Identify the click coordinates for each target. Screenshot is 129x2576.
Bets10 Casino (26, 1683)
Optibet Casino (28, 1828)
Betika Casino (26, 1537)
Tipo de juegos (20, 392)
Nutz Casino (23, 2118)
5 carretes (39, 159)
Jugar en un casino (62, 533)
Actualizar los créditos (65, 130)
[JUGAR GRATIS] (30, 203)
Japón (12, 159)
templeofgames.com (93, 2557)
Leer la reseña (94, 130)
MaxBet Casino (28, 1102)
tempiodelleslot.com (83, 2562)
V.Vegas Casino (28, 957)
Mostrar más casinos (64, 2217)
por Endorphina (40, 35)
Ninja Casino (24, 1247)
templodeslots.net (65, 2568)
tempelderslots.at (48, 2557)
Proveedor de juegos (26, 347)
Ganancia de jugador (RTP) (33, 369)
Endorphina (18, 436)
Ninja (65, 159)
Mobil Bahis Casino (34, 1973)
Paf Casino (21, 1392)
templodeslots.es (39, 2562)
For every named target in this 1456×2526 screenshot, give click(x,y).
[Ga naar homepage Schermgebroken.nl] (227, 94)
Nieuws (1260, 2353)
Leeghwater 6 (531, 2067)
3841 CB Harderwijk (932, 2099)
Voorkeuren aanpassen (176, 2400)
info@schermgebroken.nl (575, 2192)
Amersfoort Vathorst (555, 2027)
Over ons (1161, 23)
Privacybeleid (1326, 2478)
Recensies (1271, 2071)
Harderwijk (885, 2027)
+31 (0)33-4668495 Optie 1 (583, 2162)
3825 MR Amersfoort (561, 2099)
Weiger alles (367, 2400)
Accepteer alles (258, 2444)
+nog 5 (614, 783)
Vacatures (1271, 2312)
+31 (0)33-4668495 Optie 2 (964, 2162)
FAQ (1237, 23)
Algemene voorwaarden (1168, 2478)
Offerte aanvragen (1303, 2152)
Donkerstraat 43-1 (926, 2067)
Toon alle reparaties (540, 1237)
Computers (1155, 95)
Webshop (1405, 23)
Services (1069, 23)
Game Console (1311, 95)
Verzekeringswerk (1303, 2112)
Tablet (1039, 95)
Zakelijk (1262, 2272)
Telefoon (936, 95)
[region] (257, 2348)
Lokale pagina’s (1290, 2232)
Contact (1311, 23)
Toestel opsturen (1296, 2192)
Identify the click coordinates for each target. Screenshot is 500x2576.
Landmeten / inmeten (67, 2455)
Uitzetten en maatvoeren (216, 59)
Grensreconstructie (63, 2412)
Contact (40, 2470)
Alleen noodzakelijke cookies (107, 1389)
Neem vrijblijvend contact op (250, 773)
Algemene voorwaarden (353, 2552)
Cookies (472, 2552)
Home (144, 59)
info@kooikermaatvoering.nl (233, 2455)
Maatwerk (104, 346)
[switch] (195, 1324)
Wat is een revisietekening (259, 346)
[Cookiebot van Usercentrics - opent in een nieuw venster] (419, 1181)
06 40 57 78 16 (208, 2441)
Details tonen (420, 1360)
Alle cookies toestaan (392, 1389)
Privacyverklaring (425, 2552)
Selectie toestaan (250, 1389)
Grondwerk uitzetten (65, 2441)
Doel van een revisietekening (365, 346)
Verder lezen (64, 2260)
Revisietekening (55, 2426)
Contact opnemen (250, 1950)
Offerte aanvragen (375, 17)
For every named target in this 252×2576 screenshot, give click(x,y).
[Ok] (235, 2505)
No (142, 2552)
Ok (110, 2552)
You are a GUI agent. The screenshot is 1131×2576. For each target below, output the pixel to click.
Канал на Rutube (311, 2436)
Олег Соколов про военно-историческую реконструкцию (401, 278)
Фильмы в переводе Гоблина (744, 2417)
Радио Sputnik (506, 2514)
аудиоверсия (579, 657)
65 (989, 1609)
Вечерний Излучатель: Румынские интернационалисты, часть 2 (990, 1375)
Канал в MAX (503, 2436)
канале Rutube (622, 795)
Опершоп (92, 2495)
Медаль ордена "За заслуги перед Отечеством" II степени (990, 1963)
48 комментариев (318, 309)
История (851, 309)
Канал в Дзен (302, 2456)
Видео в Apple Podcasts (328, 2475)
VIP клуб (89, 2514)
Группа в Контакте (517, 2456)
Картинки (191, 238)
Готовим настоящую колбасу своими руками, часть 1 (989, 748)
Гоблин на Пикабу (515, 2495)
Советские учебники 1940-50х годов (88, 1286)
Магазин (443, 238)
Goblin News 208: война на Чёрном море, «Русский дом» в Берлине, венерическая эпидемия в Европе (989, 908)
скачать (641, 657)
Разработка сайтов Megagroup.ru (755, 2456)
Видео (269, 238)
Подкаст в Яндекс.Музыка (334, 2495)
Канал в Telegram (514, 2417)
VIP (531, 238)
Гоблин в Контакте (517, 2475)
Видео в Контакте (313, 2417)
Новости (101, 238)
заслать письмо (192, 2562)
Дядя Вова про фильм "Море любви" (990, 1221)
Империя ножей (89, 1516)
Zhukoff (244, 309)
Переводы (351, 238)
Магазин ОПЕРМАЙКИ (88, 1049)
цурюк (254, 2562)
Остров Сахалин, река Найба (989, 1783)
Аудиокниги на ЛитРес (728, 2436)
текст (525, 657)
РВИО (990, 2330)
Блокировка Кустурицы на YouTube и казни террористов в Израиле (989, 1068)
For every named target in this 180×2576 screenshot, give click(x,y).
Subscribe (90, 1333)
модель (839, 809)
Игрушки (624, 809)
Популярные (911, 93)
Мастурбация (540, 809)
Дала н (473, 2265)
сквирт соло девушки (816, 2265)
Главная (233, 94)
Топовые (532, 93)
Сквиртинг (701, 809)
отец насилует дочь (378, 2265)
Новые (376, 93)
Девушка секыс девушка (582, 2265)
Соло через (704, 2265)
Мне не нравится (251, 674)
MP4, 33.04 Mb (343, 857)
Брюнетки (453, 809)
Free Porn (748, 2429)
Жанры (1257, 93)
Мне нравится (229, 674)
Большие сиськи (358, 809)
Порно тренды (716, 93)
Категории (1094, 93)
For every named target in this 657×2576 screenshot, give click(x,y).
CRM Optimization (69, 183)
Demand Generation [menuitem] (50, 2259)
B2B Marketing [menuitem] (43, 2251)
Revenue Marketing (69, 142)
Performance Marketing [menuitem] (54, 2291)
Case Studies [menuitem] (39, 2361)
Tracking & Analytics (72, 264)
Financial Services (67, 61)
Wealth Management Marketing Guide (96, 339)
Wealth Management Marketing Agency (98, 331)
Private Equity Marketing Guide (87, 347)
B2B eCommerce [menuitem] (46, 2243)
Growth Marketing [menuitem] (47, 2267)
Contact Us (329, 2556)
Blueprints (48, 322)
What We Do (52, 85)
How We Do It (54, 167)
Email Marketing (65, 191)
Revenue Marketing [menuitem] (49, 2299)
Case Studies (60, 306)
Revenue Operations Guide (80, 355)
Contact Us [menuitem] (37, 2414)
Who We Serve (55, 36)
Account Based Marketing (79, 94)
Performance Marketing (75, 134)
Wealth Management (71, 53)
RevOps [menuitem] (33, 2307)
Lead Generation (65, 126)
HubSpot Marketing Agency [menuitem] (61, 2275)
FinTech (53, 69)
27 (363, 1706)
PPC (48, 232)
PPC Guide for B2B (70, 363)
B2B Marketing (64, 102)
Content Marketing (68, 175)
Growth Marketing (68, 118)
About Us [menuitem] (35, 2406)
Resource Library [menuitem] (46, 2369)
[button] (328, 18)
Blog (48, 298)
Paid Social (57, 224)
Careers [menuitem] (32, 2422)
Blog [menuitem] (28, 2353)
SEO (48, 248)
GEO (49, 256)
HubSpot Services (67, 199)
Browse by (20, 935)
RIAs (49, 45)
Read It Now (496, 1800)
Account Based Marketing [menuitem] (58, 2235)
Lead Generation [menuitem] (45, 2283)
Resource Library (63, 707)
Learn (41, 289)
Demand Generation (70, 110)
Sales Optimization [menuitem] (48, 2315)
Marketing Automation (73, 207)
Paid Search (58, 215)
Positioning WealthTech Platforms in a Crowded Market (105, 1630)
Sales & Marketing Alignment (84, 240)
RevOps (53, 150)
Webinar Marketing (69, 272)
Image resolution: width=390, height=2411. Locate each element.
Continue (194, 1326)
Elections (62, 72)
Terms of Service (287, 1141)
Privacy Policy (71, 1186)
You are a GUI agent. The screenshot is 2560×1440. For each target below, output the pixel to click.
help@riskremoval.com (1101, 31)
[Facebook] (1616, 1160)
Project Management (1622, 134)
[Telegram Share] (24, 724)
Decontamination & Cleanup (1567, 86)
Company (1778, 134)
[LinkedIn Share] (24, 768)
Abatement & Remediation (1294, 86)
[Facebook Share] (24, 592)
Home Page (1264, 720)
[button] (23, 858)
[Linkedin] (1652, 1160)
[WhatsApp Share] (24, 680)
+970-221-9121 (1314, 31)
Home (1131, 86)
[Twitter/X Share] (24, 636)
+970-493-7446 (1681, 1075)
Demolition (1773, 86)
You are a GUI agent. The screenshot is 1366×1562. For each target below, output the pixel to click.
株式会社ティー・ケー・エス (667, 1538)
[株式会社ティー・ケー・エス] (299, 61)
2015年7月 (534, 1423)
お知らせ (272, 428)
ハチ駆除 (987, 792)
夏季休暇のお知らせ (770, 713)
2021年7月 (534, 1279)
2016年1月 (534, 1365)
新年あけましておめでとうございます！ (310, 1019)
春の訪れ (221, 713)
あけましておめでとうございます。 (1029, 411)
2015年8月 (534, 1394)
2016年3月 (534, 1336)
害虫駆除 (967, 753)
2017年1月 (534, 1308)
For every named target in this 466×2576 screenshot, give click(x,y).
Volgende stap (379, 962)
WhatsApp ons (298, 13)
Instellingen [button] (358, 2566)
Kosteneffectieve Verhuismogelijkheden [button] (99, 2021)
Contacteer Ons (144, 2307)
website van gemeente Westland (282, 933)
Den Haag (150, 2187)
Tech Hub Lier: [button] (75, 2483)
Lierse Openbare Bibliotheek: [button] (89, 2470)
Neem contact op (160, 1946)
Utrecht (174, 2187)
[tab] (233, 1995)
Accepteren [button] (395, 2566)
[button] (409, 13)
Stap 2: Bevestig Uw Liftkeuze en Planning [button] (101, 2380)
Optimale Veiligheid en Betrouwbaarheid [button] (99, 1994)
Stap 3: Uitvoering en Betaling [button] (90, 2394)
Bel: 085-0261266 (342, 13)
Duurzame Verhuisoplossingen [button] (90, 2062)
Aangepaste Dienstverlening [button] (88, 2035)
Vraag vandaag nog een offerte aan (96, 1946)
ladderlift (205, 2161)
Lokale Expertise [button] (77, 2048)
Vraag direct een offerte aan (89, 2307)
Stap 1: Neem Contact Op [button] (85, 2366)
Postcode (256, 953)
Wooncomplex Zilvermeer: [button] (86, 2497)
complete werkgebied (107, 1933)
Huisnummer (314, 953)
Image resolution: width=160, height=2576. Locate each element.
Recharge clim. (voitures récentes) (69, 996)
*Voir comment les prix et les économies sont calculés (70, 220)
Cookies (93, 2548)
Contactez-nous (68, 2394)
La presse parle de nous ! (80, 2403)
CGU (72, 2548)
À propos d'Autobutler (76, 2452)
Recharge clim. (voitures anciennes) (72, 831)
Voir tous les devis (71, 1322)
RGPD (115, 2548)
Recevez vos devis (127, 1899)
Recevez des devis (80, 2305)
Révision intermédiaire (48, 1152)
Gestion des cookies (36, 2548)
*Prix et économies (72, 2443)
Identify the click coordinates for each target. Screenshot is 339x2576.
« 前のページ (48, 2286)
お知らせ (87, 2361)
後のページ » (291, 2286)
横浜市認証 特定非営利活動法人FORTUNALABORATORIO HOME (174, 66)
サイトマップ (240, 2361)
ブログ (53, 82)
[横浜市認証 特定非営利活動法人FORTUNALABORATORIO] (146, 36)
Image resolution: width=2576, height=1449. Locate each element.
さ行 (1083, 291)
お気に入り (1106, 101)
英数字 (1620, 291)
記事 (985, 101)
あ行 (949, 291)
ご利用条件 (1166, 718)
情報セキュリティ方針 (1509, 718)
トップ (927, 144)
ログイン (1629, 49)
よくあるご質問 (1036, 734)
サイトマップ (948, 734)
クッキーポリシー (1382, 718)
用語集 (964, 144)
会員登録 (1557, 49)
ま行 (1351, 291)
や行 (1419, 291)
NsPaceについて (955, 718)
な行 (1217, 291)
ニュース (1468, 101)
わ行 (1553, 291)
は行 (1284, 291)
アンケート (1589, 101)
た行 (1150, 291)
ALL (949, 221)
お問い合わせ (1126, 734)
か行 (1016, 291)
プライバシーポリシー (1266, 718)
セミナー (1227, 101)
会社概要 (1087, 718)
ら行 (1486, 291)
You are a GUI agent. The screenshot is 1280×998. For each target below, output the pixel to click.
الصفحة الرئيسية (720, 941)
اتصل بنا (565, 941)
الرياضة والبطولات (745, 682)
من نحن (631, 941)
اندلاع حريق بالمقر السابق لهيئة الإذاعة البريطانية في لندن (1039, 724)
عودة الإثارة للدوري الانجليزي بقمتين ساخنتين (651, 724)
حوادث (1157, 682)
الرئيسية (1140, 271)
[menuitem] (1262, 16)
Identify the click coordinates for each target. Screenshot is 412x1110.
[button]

----------

> **TASK OBJECTIVE**:
Please return only the lines above, starting at the line that has "Voir tous les devis (71, 1322)" and ending at the line that has "Screenshot is 339x2576.", keeping both and leaving each one unchanged.

> **FINISHED TASK**:
Voir tous les devis (71, 1322)
RGPD (115, 2548)
Recevez vos devis (127, 1899)
Recevez des devis (80, 2305)
Révision intermédiaire (48, 1152)
Gestion des cookies (36, 2548)
*Prix et économies (72, 2443)
Identify the click coordinates for each target. Screenshot is 339x2576.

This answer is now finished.